EXCERPT PROVIDED:
--

Allow interpolate() to fill backwards as well as forwards #10691

lmjohns3 · 2015-07-28T19:26:37Z

Edit: changed approach, see the rest of the thread

Currently, interpolate() has a "limit" kwarg that, when set to n,
prevents interpolated values from propagating more than n rows forward.

This change adds a "backward_limit" kwarg that, when set to n, prevents
interpolated values from propagating more than n rows backward.

The behavior prior to this change is as though "backward_limit" existed
but was always set to 0. That is, interpolated values never filled in
NaNs immediately before a non-NaN value (unless those same NaNs happened
to follow a different, non-NaN value within "limit" rows).

In this change the "backward_limit" kwarg has no effect if "limit" is
not specified (i.e., None).

lmjohns3 · 2015-07-28T19:28:06Z

I also have a local change to the documentation that adds an example of using the new kwarg, but I'd like to verify first that people think the behavior implemented here is good.

shoyer · 2015-07-28T21:21:19Z

From an API perspective, it would be nice if backward_limit was treated the same way as limit. Also, maybe we want to deprecate the existing limit keyword argument in favor of the more explicit forward_limit?

jreback · 2015-07-28T21:24:06Z

I would rather see a method='forward|backward' (or for compat, ffill|bfill) to be like .fillna. Then this becomes unambiguous.

lmjohns3 · 2015-07-28T21:42:56Z

Thanks for the feedback!

--

DATASET ROWS:
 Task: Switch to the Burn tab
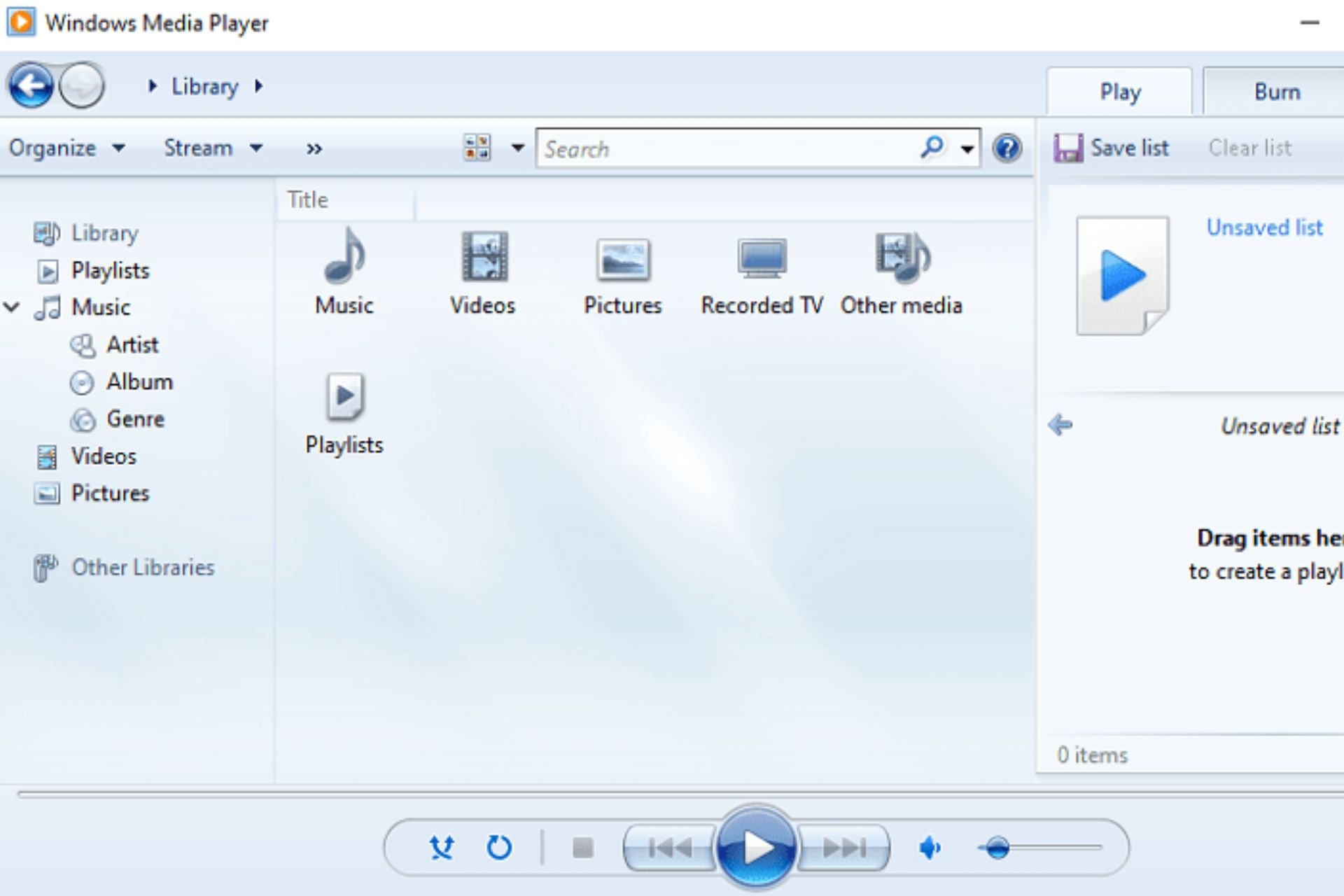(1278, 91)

--

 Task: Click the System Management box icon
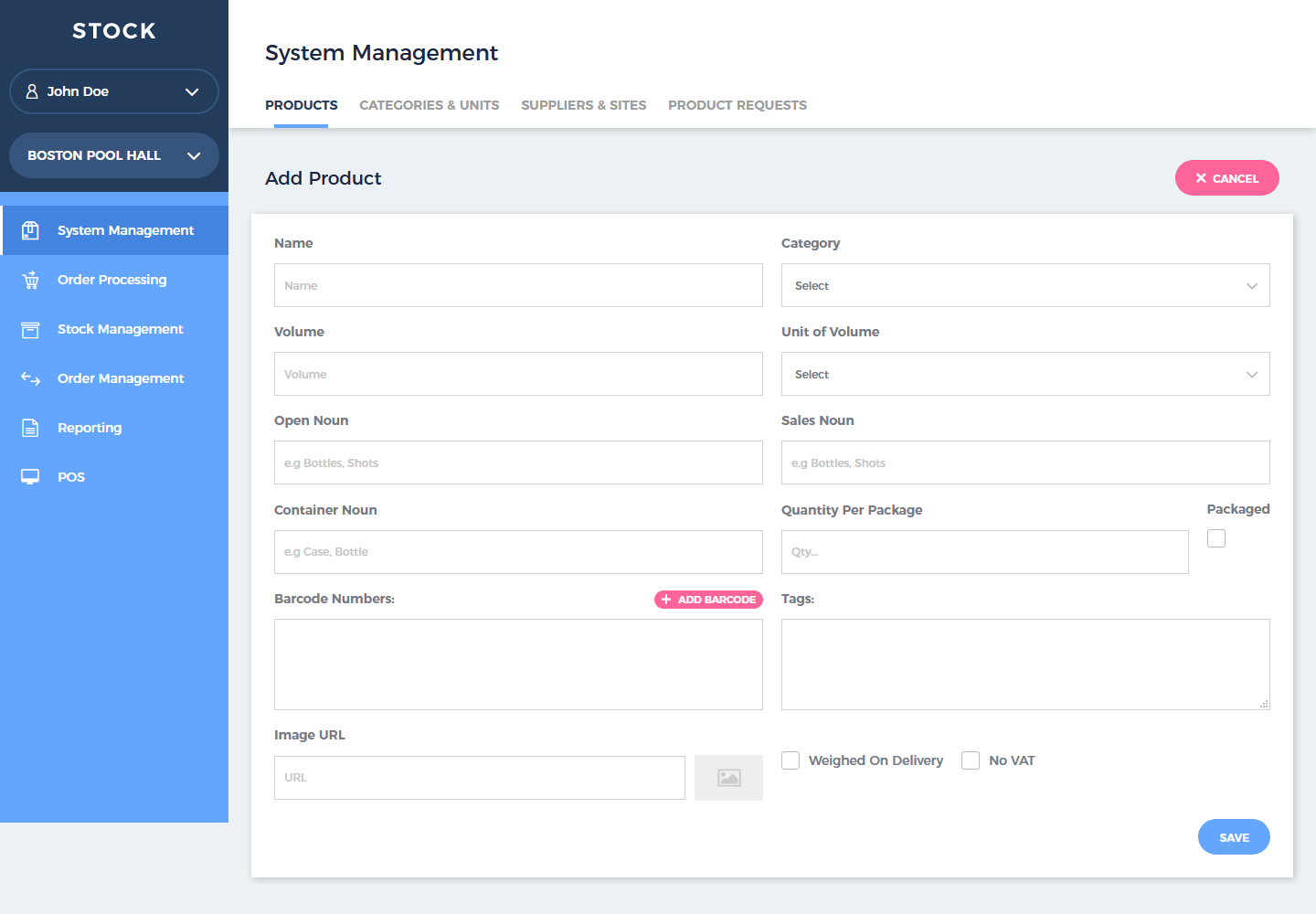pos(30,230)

--

WORK TO COMPLETE: Duplicate word for word the passage of the interpolate() thread above between "Currently, interpolate() has" and "specified (i.e., None).", inclusive.

THE REPLY:
Currently, interpolate() has a "limit" kwarg that, when set to n,
prevents interpolated values from propagating more than n rows forward.

This change adds a "backward_limit" kwarg that, when set to n, prevents
interpolated values from propagating more than n rows backward.

The behavior prior to this change is as though "backward_limit" existed
but was always set to 0. That is, interpolated values never filled in
NaNs immediately before a non-NaN value (unless those same NaNs happened
to follow a different, non-NaN value within "limit" rows).

In this change the "backward_limit" kwarg has no effect if "limit" is
not specified (i.e., None).